INSTRUCTIONS FOR THE TASK
Go line by line through the entries below and count those containing the string "Iglesia"; give only the count.

Start of Block

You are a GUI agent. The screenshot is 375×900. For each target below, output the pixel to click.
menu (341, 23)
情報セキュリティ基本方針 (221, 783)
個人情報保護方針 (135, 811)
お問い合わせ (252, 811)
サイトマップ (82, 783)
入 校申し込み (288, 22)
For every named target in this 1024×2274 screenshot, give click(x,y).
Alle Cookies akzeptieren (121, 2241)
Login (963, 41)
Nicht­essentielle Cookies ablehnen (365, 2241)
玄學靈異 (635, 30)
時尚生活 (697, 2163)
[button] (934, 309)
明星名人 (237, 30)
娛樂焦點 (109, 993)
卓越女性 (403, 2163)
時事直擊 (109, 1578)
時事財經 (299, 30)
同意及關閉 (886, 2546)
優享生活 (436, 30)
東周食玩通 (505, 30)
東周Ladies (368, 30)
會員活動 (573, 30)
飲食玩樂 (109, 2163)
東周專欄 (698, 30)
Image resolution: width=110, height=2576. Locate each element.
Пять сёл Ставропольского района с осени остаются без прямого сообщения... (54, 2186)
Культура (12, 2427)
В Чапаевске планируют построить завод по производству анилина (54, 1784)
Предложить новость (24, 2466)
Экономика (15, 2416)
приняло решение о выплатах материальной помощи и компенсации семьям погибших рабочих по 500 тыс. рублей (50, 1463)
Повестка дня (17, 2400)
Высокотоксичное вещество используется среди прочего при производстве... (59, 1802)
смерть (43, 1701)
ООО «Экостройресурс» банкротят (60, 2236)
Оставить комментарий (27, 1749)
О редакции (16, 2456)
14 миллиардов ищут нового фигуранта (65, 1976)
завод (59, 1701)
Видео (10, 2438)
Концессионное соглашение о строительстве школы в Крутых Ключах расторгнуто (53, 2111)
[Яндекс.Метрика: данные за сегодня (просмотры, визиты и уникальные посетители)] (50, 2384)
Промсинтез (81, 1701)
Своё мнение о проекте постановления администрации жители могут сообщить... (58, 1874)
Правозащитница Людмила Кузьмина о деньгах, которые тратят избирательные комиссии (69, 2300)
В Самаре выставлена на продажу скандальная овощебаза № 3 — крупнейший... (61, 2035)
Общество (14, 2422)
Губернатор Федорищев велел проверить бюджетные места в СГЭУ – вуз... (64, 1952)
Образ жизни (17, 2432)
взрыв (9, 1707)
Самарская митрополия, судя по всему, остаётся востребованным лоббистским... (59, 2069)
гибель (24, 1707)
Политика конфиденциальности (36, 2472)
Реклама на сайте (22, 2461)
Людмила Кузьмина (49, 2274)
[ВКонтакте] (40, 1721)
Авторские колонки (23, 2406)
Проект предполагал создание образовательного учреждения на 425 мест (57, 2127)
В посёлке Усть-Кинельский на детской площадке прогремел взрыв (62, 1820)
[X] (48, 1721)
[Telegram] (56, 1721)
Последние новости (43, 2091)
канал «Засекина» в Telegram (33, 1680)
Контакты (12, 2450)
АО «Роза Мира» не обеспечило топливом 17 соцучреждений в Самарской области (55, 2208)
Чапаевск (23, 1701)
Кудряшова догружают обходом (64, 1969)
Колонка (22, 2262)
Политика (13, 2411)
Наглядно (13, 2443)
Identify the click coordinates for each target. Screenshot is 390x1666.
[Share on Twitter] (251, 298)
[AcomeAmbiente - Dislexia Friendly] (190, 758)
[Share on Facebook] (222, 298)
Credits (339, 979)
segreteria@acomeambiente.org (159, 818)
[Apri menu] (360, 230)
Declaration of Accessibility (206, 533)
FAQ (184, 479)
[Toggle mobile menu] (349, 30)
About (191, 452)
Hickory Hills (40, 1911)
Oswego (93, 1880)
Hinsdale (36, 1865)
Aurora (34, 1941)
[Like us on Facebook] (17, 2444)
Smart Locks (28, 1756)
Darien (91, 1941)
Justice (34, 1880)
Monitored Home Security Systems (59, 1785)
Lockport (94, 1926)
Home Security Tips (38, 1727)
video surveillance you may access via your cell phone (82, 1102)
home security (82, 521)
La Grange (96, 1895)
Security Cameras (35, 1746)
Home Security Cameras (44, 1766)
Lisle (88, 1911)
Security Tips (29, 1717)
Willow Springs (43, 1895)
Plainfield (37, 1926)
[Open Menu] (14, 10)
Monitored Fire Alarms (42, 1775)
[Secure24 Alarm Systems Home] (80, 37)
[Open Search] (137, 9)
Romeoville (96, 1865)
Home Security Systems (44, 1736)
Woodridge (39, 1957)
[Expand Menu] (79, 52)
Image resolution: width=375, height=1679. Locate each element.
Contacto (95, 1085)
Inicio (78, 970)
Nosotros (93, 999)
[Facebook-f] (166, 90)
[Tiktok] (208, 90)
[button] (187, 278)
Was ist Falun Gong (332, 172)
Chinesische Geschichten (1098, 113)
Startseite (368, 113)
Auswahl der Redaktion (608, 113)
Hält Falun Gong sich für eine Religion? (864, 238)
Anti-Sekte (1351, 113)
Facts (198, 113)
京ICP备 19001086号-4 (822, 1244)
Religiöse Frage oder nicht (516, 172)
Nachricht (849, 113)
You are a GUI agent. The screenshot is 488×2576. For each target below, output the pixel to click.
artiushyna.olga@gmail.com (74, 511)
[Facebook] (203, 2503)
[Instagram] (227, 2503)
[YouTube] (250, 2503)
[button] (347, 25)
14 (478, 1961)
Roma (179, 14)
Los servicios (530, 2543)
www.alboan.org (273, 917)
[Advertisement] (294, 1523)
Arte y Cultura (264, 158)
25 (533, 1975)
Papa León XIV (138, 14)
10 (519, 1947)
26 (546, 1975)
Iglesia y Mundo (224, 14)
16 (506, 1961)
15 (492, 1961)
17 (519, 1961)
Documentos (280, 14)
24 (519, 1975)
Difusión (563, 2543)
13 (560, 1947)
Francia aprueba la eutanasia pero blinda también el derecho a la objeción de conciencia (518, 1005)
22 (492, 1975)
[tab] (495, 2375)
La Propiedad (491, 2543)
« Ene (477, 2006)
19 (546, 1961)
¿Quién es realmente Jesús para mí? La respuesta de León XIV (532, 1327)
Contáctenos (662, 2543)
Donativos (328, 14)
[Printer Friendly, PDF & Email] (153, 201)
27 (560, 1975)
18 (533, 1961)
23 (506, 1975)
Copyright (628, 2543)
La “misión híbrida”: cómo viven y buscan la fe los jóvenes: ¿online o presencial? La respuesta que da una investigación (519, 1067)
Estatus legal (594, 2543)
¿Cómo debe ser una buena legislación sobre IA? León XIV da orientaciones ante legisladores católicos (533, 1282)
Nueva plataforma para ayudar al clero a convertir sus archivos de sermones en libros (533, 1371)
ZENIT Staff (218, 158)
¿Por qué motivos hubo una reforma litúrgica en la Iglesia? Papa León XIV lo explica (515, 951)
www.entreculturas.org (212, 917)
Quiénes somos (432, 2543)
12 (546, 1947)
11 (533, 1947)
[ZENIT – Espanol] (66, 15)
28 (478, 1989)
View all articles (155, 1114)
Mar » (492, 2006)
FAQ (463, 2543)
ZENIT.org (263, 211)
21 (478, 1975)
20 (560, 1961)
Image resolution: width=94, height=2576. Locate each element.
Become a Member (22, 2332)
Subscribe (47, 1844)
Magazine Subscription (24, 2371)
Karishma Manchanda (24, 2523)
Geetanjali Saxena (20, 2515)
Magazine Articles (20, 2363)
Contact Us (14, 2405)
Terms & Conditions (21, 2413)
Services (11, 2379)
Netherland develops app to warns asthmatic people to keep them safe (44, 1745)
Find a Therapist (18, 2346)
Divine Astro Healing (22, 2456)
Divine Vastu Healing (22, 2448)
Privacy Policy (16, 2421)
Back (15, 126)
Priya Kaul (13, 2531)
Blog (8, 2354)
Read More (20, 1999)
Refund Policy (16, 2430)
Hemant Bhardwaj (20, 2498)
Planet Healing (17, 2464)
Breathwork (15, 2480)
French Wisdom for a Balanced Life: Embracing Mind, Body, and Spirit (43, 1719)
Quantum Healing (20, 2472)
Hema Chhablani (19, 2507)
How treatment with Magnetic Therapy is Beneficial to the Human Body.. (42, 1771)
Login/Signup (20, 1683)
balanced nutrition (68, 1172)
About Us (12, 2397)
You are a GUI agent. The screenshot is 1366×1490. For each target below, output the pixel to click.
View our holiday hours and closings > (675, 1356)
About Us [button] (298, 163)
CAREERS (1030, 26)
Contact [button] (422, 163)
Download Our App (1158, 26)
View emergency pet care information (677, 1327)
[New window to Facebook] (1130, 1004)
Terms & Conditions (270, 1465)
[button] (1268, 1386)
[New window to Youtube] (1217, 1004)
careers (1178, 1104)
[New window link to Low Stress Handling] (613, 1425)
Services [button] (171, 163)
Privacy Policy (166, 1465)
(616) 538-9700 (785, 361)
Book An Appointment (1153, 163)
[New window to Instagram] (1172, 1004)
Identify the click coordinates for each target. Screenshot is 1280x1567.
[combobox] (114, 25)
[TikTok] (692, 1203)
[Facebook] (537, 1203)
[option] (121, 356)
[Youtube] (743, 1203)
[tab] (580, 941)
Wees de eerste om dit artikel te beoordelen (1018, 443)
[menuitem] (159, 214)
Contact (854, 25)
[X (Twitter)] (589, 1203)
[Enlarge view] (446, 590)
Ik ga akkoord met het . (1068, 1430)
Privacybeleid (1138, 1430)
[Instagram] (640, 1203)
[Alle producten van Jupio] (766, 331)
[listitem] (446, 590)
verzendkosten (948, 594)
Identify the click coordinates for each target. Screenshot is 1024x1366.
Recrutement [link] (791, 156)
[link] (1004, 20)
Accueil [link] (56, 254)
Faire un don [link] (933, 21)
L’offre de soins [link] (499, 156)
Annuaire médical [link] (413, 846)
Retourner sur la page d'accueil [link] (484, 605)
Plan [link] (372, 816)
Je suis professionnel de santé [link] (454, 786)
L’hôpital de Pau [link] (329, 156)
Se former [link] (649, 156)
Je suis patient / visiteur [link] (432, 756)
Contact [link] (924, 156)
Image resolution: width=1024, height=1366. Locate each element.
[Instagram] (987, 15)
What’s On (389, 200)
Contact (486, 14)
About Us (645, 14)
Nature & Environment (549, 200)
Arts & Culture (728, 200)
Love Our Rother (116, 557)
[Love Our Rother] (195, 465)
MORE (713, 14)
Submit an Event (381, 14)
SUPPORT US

End of Block

REPLY
2